[EXTRAIT SOURCE]
↓

Histoire
de l'Église en Belgique
Jean
Lemblé
Les
débuts
Louis
Bertrand envoya en 1861 en mission à Bruxelles un converti
belge de la branche de Paris : Gustave Chapuis
(Millennial Star, XXIII, du 15 juin 1861, p.
380). II espérait ainsi ouvrir in nouveau pays à
l'oeuvre missionnaire des saints des derniers jours. Mais, ce premier
essai échoue et aujourd'hui on ne retrouve plus nulle part
mention ni de Chapuis ni de sa mission.
Nouvelle
tentative en 1868, un Suisse, Octave Ursenbach, est envoyé en
Belgique pour y établir une branche de l'Église. Il
passe un certain temps dans les villes d'Anvers et de Liège
mais il ressent si fort que les Belges ne présentent aucune
disposition pour être convertis qu'il demande Ia permission de
retourner dans son pays. (Journal History of the French Mission,
9 octobre 1868; Ursenbach's diary, Bureau de l'historien de
l'Église, Salt Lake City)
Misha
Markow sera le premier missionnaire à faire du travail
effectif chez les Belges. Markow est Serbe, il a été
converti à Constantinople en 1887. Après sa conversion,
il est envoyé en 1888 dans la région d'Anvers, où
il inaugure le prosélytisme parmi la population de langue
allemande (Journal History of the Netherlands Mission, 1891).
Quelques baptêmes ont lieu et quand frère Markow quitte
le pays, son oeuvre est continuée par plusieurs missionnaires
de langue germanique envoyés par la Mission suisse-allemande.
Rapidement
plusieurs branches de l'Église sont établies à
Liège, Bruxelles et Anvers, et, vers 1889, dix personnes
acceptent le baptême. (Journal History of the
Swiss-German Mission, 1891)
L'année
suivante, les missionnaires frappent chez les Wiart. La mère
ayant une petite fille de neuf ans, Marie, à ses côtes,
et un bébé de dix-huit mois dans les bras. L'un des
missionnaires demande :
– De
quoi souffre le petit ?
– C'est
de la suite d'une pneumonie.
– Savez-vous,
Madame, que de son temps, Dieu guérissait les affligés ?
– Oui,
mais maintenant cela ne se fait plus, Jésus est mort.
– Il
a donné le pouvoir à ses missionnaires et nous sommes
missionnaires de Jésus.
– Je
voudrais bien voir cela !

↑

[ENTRÉES PRÉSENTÉES]

↓

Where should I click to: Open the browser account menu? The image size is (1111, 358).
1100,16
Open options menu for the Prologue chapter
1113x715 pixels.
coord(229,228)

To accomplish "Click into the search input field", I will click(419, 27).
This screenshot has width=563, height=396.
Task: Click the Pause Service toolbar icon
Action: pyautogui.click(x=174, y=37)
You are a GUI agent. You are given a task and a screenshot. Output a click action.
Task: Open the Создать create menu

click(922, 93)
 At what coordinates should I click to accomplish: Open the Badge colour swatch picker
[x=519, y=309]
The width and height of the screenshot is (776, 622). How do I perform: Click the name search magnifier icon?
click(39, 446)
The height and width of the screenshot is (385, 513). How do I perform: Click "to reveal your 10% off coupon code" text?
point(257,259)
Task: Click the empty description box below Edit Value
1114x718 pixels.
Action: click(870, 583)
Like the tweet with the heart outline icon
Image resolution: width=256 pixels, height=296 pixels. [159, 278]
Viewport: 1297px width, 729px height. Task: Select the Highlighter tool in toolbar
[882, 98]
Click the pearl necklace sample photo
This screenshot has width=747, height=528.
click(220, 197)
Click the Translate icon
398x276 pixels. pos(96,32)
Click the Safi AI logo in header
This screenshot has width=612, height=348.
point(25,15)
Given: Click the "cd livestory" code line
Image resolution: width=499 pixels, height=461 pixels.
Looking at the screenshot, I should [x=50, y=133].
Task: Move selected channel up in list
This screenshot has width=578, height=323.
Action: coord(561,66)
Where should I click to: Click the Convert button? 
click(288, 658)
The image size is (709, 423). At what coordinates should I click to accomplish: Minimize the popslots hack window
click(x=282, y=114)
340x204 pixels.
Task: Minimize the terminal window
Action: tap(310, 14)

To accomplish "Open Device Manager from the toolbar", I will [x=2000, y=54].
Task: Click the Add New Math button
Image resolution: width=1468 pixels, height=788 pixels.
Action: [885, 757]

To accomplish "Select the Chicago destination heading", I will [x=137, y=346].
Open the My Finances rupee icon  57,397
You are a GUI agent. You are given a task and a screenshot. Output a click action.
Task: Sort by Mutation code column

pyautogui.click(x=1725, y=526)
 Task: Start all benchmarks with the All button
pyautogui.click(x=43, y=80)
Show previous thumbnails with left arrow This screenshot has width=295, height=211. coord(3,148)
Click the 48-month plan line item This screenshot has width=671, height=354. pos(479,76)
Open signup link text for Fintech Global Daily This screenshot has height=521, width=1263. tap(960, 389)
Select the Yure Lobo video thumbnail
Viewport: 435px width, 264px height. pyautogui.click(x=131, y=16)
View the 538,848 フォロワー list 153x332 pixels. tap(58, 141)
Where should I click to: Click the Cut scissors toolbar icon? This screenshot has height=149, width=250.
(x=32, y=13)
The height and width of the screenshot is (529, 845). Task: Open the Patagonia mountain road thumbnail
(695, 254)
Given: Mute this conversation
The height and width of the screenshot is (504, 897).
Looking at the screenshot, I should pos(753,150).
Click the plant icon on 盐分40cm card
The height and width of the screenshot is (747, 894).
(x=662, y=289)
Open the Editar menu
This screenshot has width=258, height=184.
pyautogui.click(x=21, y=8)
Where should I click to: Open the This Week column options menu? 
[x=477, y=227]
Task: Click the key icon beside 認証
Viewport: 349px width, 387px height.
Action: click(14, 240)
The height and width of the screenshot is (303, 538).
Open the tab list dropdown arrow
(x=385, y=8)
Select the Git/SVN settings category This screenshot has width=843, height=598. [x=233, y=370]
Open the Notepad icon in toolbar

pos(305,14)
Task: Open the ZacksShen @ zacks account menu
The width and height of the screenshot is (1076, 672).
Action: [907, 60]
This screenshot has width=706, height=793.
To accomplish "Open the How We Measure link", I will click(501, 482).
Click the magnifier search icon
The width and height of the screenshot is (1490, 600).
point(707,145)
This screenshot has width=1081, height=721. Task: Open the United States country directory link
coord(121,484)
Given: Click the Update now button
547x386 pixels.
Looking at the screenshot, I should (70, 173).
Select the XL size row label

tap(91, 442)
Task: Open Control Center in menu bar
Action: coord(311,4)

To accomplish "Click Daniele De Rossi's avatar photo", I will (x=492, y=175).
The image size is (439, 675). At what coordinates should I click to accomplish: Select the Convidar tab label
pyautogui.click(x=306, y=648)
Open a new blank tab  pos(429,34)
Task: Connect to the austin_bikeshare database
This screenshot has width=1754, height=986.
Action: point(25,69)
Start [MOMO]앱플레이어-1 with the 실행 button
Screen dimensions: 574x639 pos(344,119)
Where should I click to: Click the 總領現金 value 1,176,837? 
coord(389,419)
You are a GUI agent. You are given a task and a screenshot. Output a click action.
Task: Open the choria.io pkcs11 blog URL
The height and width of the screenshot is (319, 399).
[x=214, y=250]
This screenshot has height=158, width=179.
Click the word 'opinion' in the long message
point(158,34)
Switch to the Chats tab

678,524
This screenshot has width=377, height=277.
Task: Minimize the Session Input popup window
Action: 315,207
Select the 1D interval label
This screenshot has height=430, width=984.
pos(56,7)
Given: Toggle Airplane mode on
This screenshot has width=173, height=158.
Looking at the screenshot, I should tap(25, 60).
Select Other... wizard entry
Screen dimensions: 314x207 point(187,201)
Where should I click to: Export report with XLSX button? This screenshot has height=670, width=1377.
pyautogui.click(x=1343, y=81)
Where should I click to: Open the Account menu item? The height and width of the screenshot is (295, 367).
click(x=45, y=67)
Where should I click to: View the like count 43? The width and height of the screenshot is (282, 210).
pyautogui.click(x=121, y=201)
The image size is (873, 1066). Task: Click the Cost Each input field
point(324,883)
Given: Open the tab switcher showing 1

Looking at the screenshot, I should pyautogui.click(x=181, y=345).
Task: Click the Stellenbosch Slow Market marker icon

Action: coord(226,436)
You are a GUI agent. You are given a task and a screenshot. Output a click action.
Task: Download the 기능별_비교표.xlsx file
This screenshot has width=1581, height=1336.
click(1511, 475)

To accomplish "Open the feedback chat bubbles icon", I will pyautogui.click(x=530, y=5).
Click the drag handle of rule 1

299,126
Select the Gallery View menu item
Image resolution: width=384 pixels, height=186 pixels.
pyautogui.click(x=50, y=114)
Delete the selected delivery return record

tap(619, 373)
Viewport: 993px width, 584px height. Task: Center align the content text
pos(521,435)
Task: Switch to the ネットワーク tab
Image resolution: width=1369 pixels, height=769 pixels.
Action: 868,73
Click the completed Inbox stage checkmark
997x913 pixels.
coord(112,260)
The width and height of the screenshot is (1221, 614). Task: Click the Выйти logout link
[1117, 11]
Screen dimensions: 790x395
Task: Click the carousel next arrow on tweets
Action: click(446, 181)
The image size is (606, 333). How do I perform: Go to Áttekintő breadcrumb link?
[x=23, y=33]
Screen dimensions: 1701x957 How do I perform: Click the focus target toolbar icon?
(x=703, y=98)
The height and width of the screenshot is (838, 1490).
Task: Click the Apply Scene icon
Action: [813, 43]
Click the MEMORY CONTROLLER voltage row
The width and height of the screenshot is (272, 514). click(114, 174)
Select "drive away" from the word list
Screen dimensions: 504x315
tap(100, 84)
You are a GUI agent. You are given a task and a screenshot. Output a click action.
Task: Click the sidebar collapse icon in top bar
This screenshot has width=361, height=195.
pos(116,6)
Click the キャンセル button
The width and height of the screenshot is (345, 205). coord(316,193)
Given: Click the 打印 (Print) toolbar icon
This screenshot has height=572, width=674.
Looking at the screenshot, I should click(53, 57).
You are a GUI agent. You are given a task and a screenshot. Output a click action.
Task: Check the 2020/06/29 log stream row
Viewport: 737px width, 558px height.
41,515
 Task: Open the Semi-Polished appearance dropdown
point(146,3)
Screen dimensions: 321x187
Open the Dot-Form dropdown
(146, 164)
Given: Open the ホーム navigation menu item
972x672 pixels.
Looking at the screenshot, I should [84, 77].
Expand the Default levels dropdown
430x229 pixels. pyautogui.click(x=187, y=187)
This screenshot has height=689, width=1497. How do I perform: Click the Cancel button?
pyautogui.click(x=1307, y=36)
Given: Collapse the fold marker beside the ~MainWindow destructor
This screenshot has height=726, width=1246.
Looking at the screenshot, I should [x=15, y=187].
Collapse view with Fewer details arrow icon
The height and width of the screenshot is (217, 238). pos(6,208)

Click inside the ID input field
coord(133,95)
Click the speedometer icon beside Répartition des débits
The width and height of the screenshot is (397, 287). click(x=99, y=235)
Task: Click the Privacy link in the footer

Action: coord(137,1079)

↑

[CONSIGNE]
Recopie le passage sur l'histoire de l'Église en Belgique en commençant aux mots « Quelques baptêmes ont » et en t'arrêtant après « la Mission suisse-allemande. ». Change au passage « la Mission suisse-allemande » en « la Mission française ». Les entrées ne servent à rien ici.

[EXERCICE RÉALISÉ]
Quelques baptêmes ont lieu et quand frère Markow quitte
le pays, son oeuvre est continuée par plusieurs missionnaires
de langue germanique envoyés par la Mission française.